* _Tasks_:
(a) In the Data & IO page, copy the stretch from "The coco_pipe.io module" through "utilities around it.", swapping "backbone" for "foundation".
(b) According to the Data & IO page, which function is the single entry point for loading data?
(c) Carry on writing the Data & IO page from the point where it stops.

* _Selected extract_:
Data & IO#

The coco_pipe.io module is the data backbone of coco-pipe. It loads datasets from many sources into a single labelled structure — DataContainer — that every other module consumes, and it provides quality-control and persistence utilities around it.

Design Philosophy

One in-memory contract, everywhere. Whether your data starts as a tabular feature table, a BIDS M/EEG dataset, or an array of foundation-model embeddings, it is loaded into the same DataContainer, so feature extraction, reduction, decoding, visualization, and reporting all compose without bespoke glue code.

Key Features

  • One loader, load_data(), with auto-detected modes for tabular files, BIDS datasets, and embedding derivatives.

  • A labelled, dimension-aware container with tidy selection, aggregation, and normalization helpers.

  • Inline data-quality checks (missingness, constant columns, outliers, flatlines) and a one-call run_qc().

  • Typed dataset configs (DatasetConfig, BIDSConfig, TabularConfig, EmbeddingConfig).

1. The DataContainer#

A DataContainer wraps a numeric array X with named dimensions, coordinate labels, optional targets y, observation ids, and free-form meta.

from coco_pipe.io import DataContainer
import numpy as np

container = DataContainer(
    X=np.random.randn(100, 32),       # (obs, feature)
    dims=("obs", "feature"),
    y=labels,                          # optional targets
    ids=subject_ids,                   # optional observation ids
)

container.X            # the numeric array
container.y            # targets
container.shape        # array shape
container.ids          # observation ids

Common transformations return new containers (nothing mutates in place):

sub = container.select(feature=["alpha", "beta"])   # label-based selection
sub = container.isel(obs=slice(0, 10))              # positional selection
z = container.zscore(dim="obs")                      # normalize
pooled = container.aggregate_groups("subject", how="mean")
flat = container.flatten()                           # collapse to 2D (obs, feature)

container.save("data.pkl")
restored = DataContainer.load("data.pkl")

2. Loading Data#

load_data() is the single entry point. mode="auto" infers the source type; pass an explicit mode or a typed config for full control.

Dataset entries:

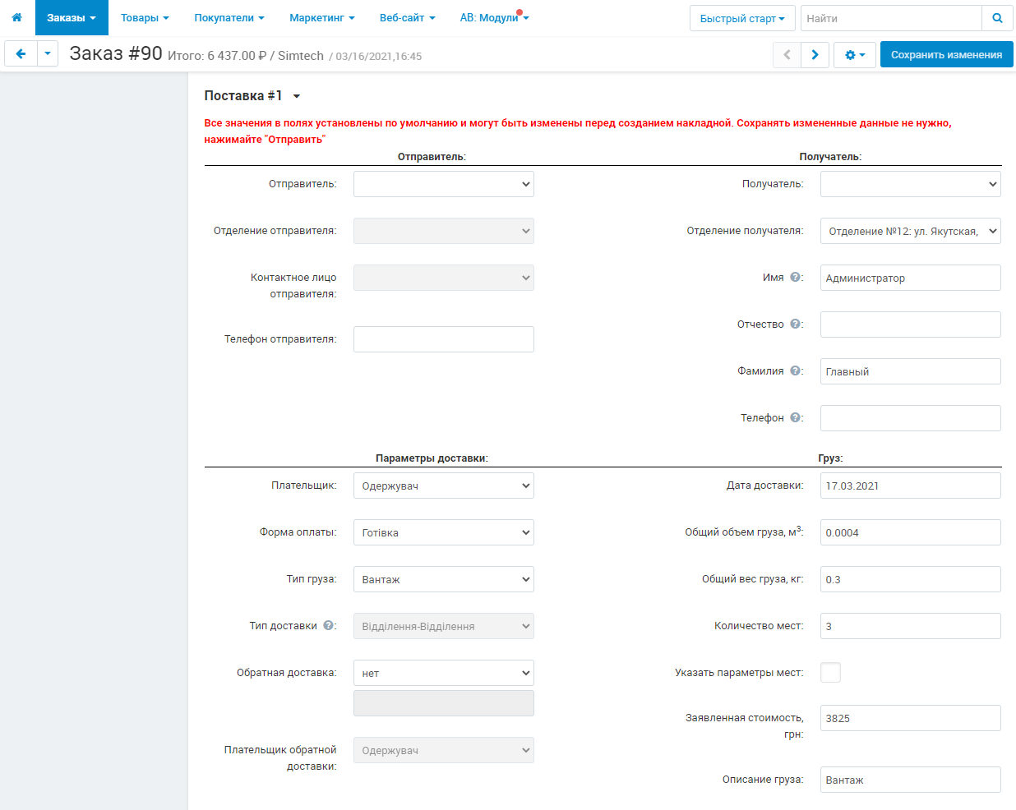Go to previous order with left chevron
Image resolution: width=1016 pixels, height=810 pixels.
coord(787,55)
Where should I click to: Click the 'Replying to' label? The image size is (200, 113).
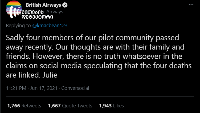[x=18, y=26]
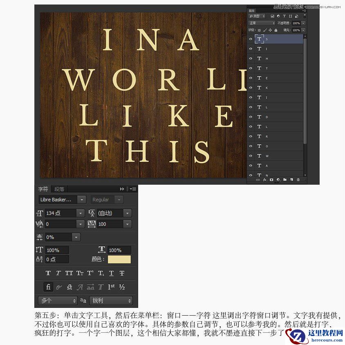The height and width of the screenshot is (345, 345).
Task: Enable All Caps (TT) in Character panel
Action: pyautogui.click(x=69, y=273)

* _Answers in order_:
(a)
The coco_pipe.io module is the data foundation of coco-pipe. It loads datasets from many sources into a single labelled structure — DataContainer — that every other module consumes, and it provides quality-control and persistence utilities around it.

(b) load_data()

(c)
from coco_pipe.io import load_data

# Tabular feature table (CSV / parquet / Excel); columns map to dimensions.
container = load_data("features.csv", target_col="diagnosis")

# BIDS M/EEG dataset, epoched on load (requires the [eeg] extra).
container = load_data(
    "/data/bids", mode="bids", datatype="eeg",
    loading_mode="epochs", tmin=-0.2, tmax=0.5,
)

# Precomputed embedding derivatives.
container = load_data("/data/embeddings", mode="embeddings")

For reproducible, validated loading, pass a config object instead of loose keyword arguments:

from coco_pipe.io import TabularConfig

container = load_data(config=TabularConfig(path="features.csv", target_col="diagnosis"))

3. Quality Control#

Run the standard quality suite over a container in one call. It returns the (optionally cleaned) container plus a QCResult:

from coco_pipe.io import run_qc

container, qc = run_qc(container, subject_col="subject")
print(qc)   # missingness, outlier, and flatline findings

The individual checks live in coco_pipe.io.quality and each returns a CheckResult:

Check

What it flags

coco_pipe.io.quality.check_missingness()

Fraction of NaN values per feature.

coco_pipe.io.quality.check_constant_columns()

Near-zero-variance (constant) columns.

coco_pipe.io.quality.check_outliers_zscore()

Z-score outliers above a threshold.

coco_pipe.io.quality.check_flatline()

Zero-variance (flatlined) signal arrays.

The same checks run automatically when a DataContainer is added to a report.

4. Persistence#

Byte-level helpers back the container’s save/load and are available directly for custom artifacts:

from coco_pipe.io import save_object, load_object, write_json, read_json, save_npz

save_object(obj, "artifact.pkl")
obj = load_object("artifact.pkl")
write_json(metadata, "meta.json")

See the API Reference for the complete coco_pipe.io API.